Sin embargo, todo lo que sube, baja. Inmerso en la enorme resaca provocada por la, supuestamente, interminable fiesta del pop británico de los 90, McGee se dio de bruces con la cruda realidad: la troika de Sony exigía, a pesar de lo conseguido, más y mejores resultados y su rígido funcionamiento no era compatible con su visión musical ni con su manera de enfocar los negocios. La decisión de finiquitar la aventura de Creation (tras dejar el enorme XTRMNTR-Creation, 2000- de Primal Scream como epitafio) era irrevocable, mientras sus tres socios fundadores ya habían encontrado sus nuevos destinos: Dick Green en Witchita, Joe Foster en Rev-Ola (antigua división de Creation) y Alan McGee retornando, sin dilación, a sus raíces independientes, en el sentido más amplio y tradicional de la expresión. Con los pocos ahorros que guardaba en sus bolsillos, el escocés aprovechó su salida del gigante de la industria audiovisual para introducirse en la creación de otro sello, Poptones, nacido en el año 2000 y bautizado en honor de una canción de P.I.L. (¡cómo no!), cuyos logros más notorios fueron dar cobijo en Gran Bretaña a los suecos The Hives y descubrir a bandas talentosas pero olvidadas como Captain Soul, hasta que en 2007 diversos problemas financieros le obligaron a colgar otra vez el cartel de ‘cerrado’.

Los tiempos musicales habían variado radicalmente y habían aumentado su velocidad. El espacio para el romanticismo discográfico cada vez era más reducido y resultaba una quimera pensar en reverdecer viejos laureles. La fabulosa retahíla de nombres, además de los comentados, que había elevado la marca Creation y la silueta de Alan McGee al Olimpo del pop-rock alternativo ya formaba parte de las enciclopedias especializadas: BMX Bandits, The Boo Radleys, Felt, The House Of Love, The Pastels, Ride, Saint Etienne, Slowdive, Super Furry Animals, Teenage Fanclub y un largo etcétera.

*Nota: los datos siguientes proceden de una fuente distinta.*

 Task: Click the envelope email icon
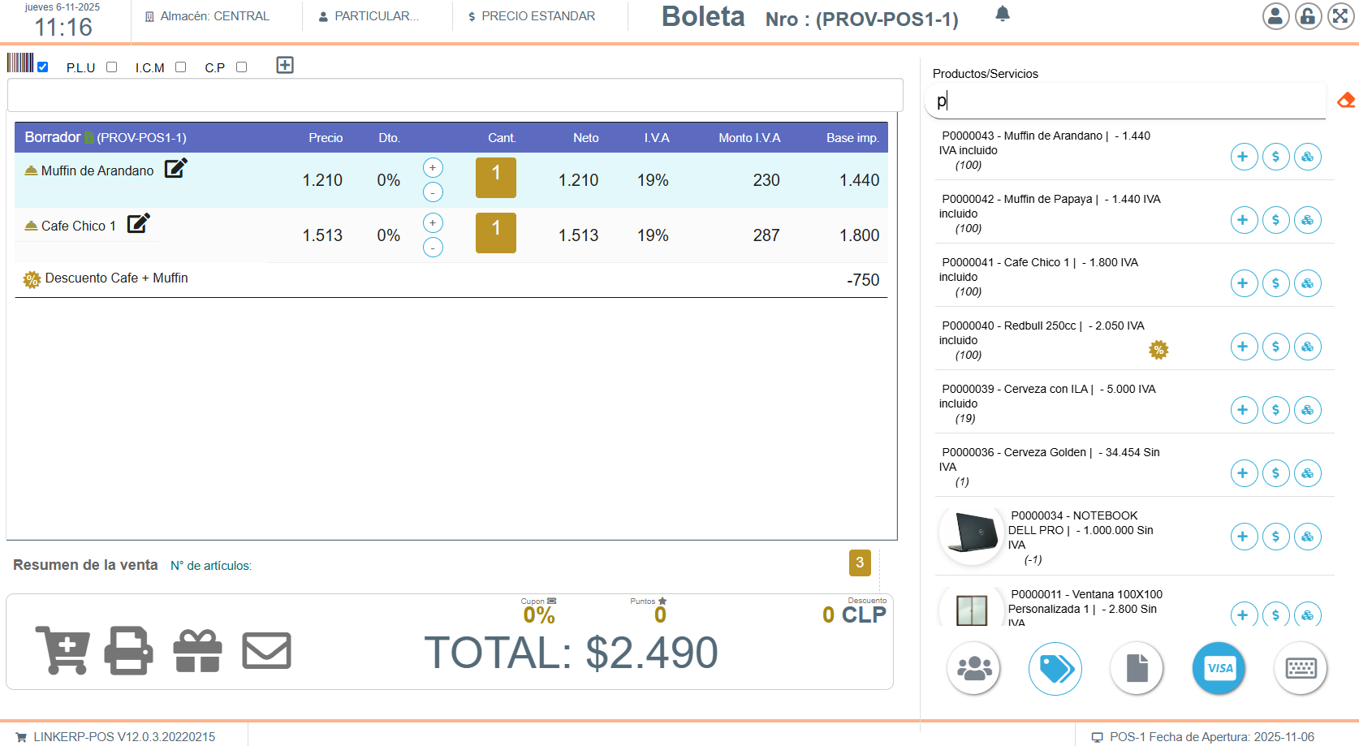(x=266, y=650)
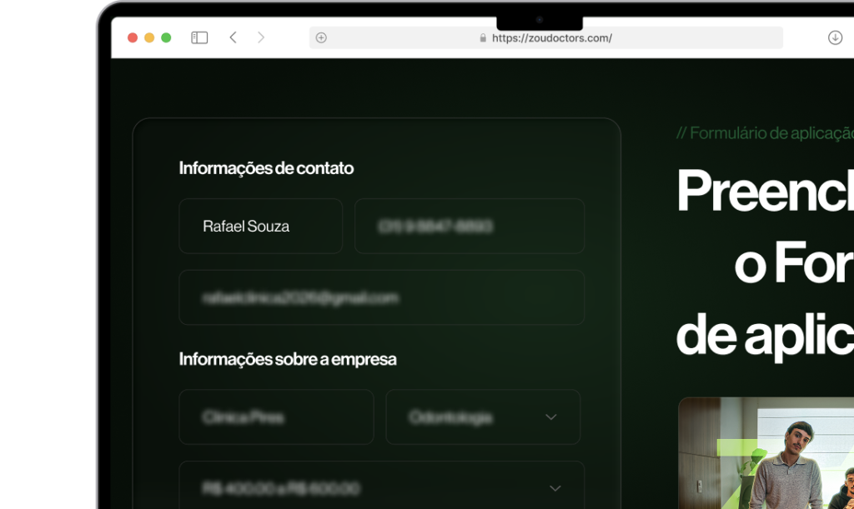Click the green Formulário de aplicação label
The width and height of the screenshot is (854, 509).
765,133
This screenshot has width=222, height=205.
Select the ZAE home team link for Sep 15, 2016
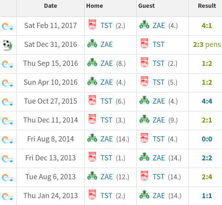(107, 64)
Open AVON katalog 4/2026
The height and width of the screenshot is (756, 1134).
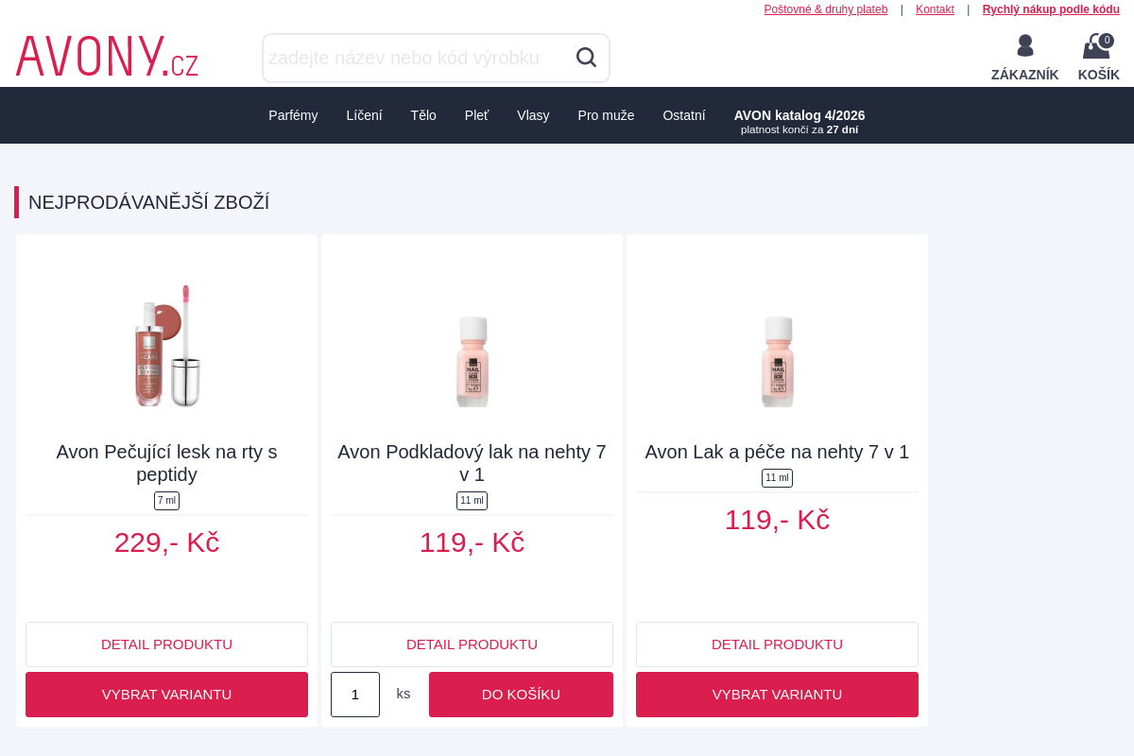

Algunos de los protagonistas de este listado desfilan por el documental Upside Down: The Creation Records Story(Danny O’Connor, 2010) para dar testimonio de que lo que sucedió dentro y fuera de las paredes de la casa Creation fue totalmente verídico, aunque a día de hoy parezca que todo formó parte de una gran sueño. Alan McGee lo visualizó en su cabeza, lo hizo realidad, lo vendió al mejor postor y no pudo evitar que se difuminase. Pero la memoria siempre lo conservará como el reflejo de una era musical irrepetible.